**Exercise data:**
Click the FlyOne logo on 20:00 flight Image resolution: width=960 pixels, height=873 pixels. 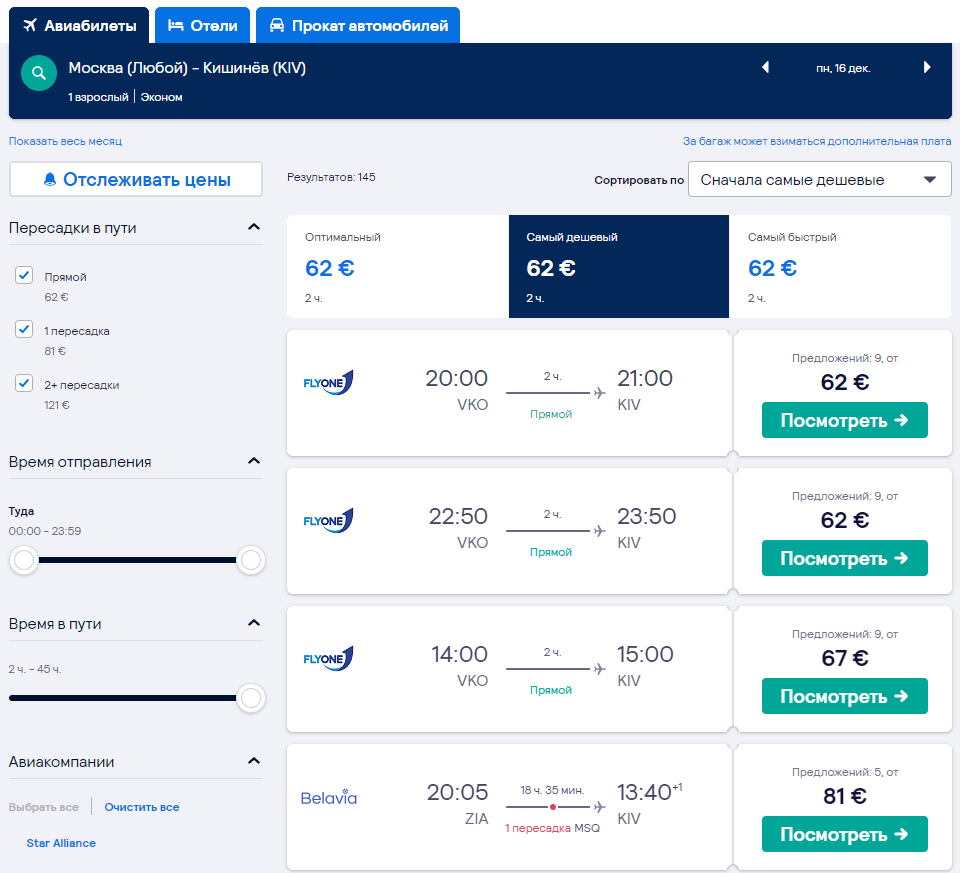(328, 382)
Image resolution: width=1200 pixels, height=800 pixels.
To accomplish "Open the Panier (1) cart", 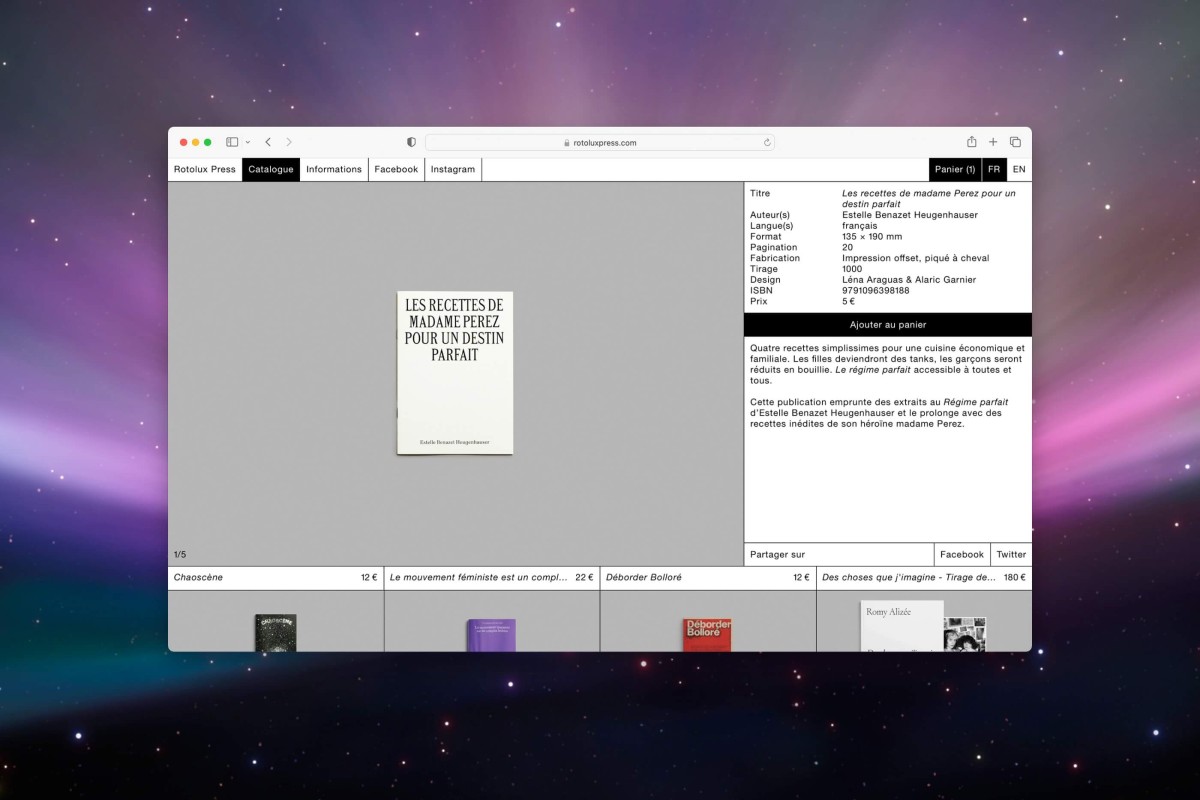I will (955, 169).

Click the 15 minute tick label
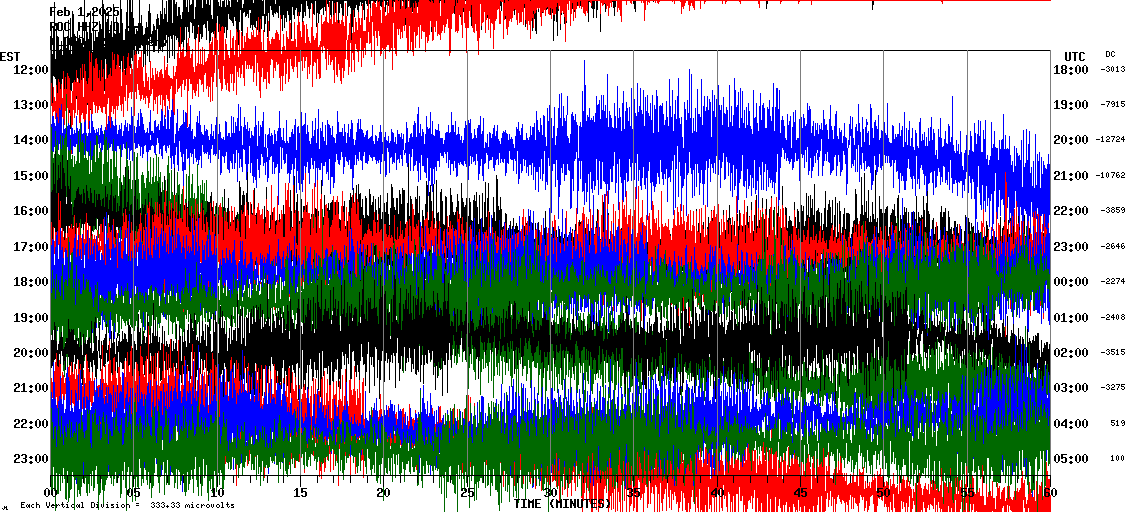tap(301, 493)
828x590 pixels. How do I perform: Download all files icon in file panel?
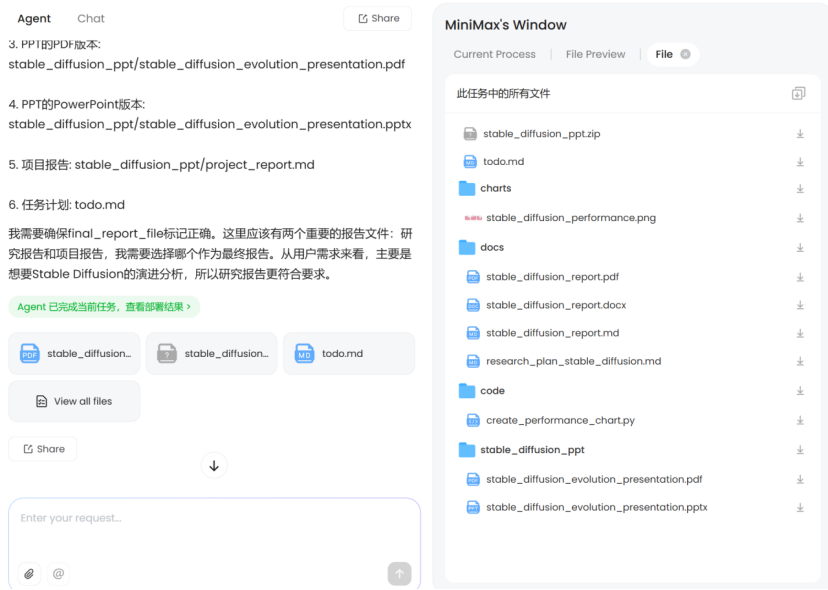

**Task directions:** Copy the rows from the line with "Click the 15 minute tick label" through the end of the rows, swapping "file panel" for "side panel" and changing nothing else. Leave out the pictures.

**Written solution:**
Click the 15 minute tick label
tap(301, 493)
828x590 pixels. How do I perform: Download all files icon in side panel?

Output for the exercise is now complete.